* PROBLEM TO SOLVE: Exactly reproduce the lines of the listing below from the one containing "Where should I" through the one containing "This screenshot has width=615, height=462.". Skip the images.

* SUPPLIED RECORDS:
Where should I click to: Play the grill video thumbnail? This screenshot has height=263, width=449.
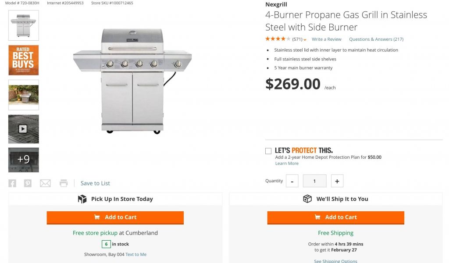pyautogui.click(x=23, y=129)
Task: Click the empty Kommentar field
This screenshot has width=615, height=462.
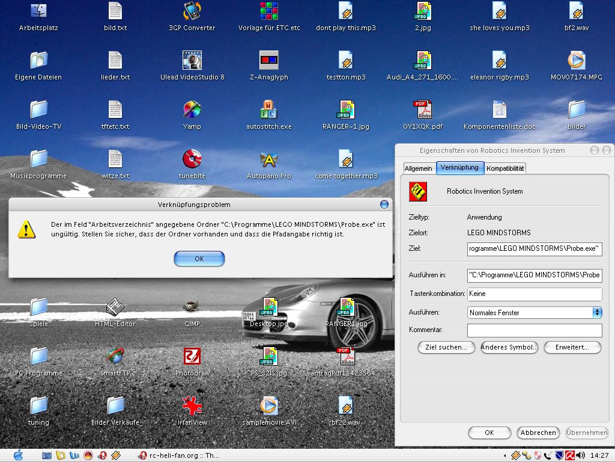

...

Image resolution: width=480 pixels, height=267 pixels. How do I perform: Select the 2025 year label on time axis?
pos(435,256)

---

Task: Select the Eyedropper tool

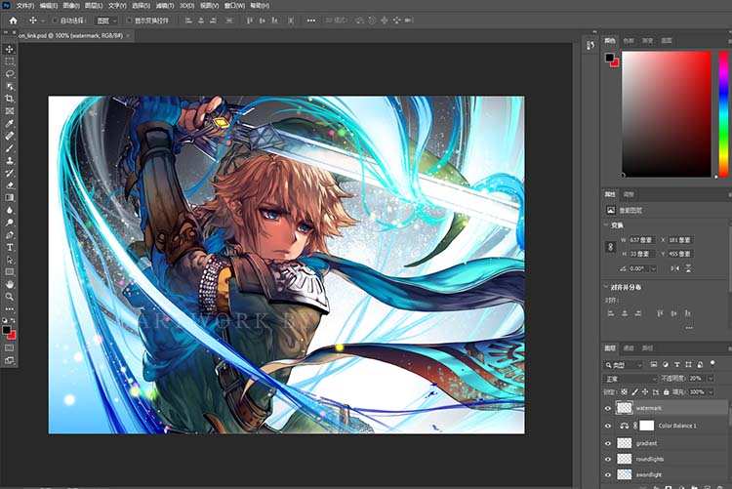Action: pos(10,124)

* TASK SOLUTION:
Where should I click to: Play the grill video thumbnail? This screenshot has height=263, width=449.
pyautogui.click(x=23, y=129)
Task: Click the empty Kommentar field
This screenshot has width=615, height=462.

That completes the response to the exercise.